Elle dit qu'elle était la seule à pouvoir tout tenir ensemble. Elle dit qu'elle a si bien réussi à convaincre les gens qu'elle était une super-femme qu'elle n'aurait même pas su leur dire la vérité sans que tout cela sonne comme un mensonge. Elle dit qu'elle pensait qu'il serait désolé - et il l'était - et qu'ils pourraient commencer une nouvelle normalité.
Elle dit tellement de choses si tristement que je suis profondément désolé d'avoir demandé. Mais quand je lui demande ce qui l'a finalement décidée à le quitter, elle est très claire sur cette réponse.
Une nuit, alors que son fils n'avait que quelques mois, Brian a recommencé à la chercher. Il avait acheté une nouvelle télévision chère et elle l'avait critiqué devant ses copains pour avoir dépensé trop d'argent alors qu'ils étaient déjà très endettés. Il avait crié et avait tendu la main pour l'attraper mais cette fois elle s'était enfuie. Elle serrait son bébé contre sa poitrine et était terrifiée à l'idée que Brian le rate et le frappe à la place. Alors elle s'est barricadée avec le bébé dans la salle de bain, réalisant seulement qu'elle avait oublié sa fille quand elle a entendu la petite voix de l'enfant suppliant son père de laisser sortir maman. "Ne fais pas de mal à maman, s'il te plaît, ne fais pas de mal à ma maman."

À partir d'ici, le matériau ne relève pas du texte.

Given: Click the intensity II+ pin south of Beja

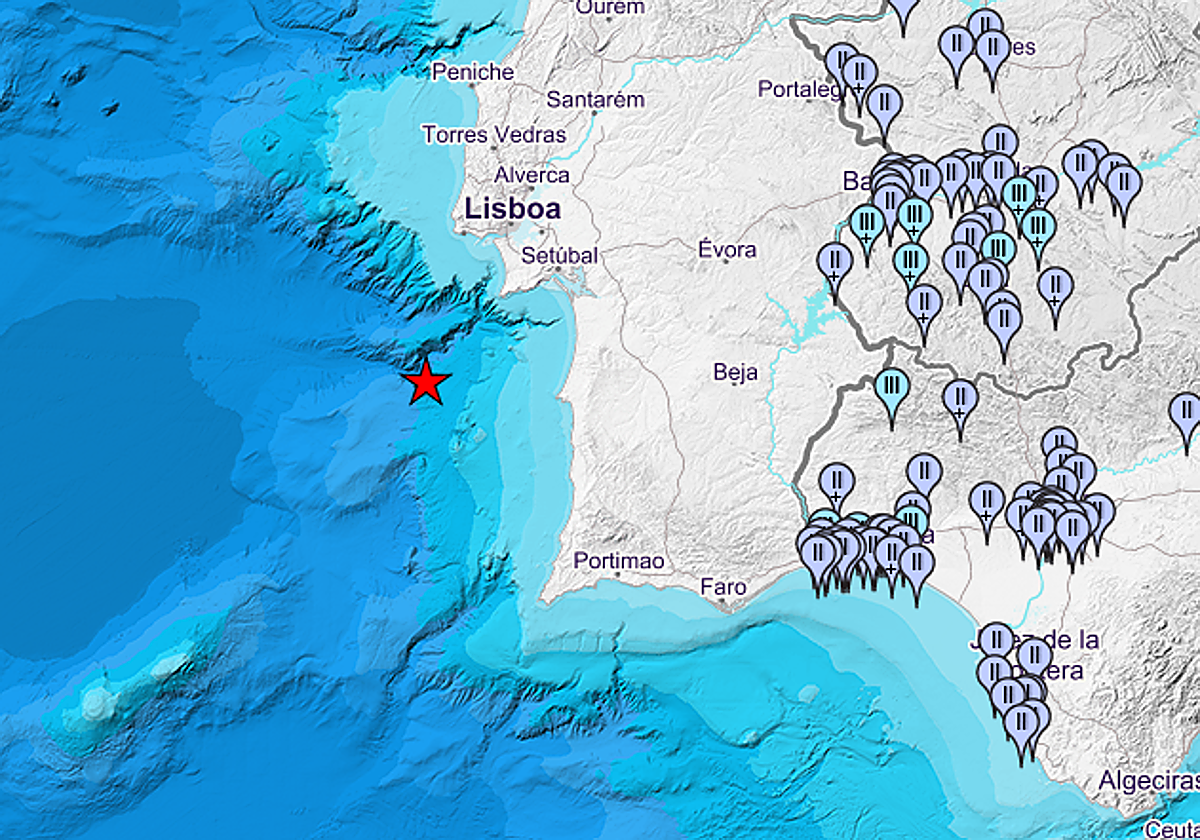Looking at the screenshot, I should (958, 398).
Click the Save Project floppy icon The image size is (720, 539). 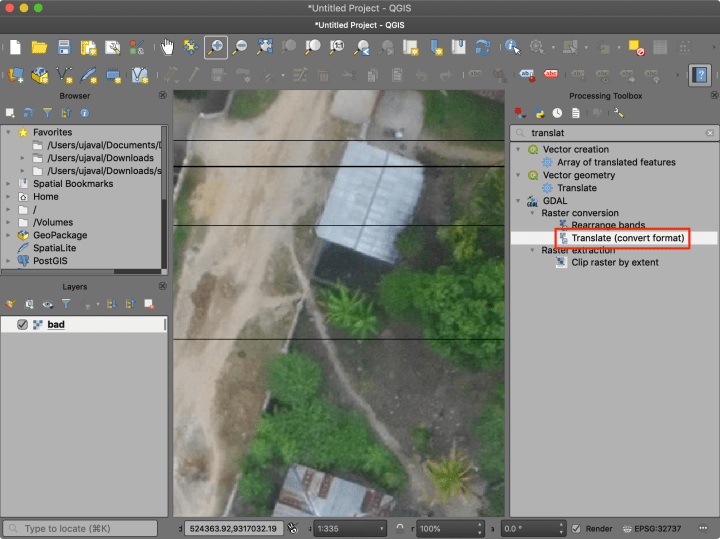click(x=64, y=47)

Jen ne se souvient pas d'avoir crié, mais apparemment, elle l'a fait assez longtemps et assez fort pour qu'un voisin appelle la police. Lorsque les flics ont ouvert la porte, elle a reconnu l'un des policiers comme étant le père d'un vieil ami. Ses yeux se remplirent de larmes en la voyant. Elle dit qu'elle n'aurait probablement écouté personne d'autre, mais cet homme connaissait sa famille, la connaissait depuis des années, connaissait la vieille Jen. Alors, quand il l'a assise dans la voiture de police et a dit: « Il va te tuer. Vous devez partir », a-t-il finalement cliqué.
Comme elle n'avait aucune blessure à ce moment-là, la police n'a fait que partir Brian, mais tôt le lendemain matin, elle a rassemblé ses enfants et quelques sacs et s'est rendue chez sa mère.
Cela fait deux ans et la procédure de divorce n'est toujours pas terminée. Brian l'a combattue à chaque étape, essayant même d'obtenir la garde exclusive de leurs enfants et utilisant preuve de ses problèmes de mémoire et de sa dépression - des problèmes qu'elle n'a que grâce à lui - comme preuve qu'elle est inapte mère. Heureusement, le juge a vu à travers cela et lui a accordé une ordonnance restrictive. Le stress l'a rendue encore plus malade, alors maintenant sa mère s'occupe principalement de ses enfants. Elle a perdu son travail. Pourtant, elle est terrifiée à l'idée qu'il la retrouve et qu'il tienne sa promesse de la tuer – une peur valable, car une femme a 75 % plus de chances d'être tuée après avoir quitté son agresseur.
C'est la dernière chose qu'elle veut que vous sachiez à son sujet: son nom n'est vraiment pas Jen. Alors qu'elle dit qu'elle n'a pas honte de parler de son expérience - en fait, elle a accepté cette interview dans l'espoir d'aider les autres dans sa situation - elle a insisté pour que nous changions les noms et les détails d'identification. Parce qu'en fin de compte, même si c'est sa vie maintenant, elle doit encore la vivre à ses conditions.
"Je ne connais pas Janay et peut-être que je ne sais pas exactement pourquoi elle est restée, même si je pense avoir compris", dit-elle, "Mais je sais une chose: il va recommencer."
Pour plus d'informations sur les abus ou sur la façon d'obtenir de l'aide, contactez le Ligne d'assistance nationale sur la violence domestique.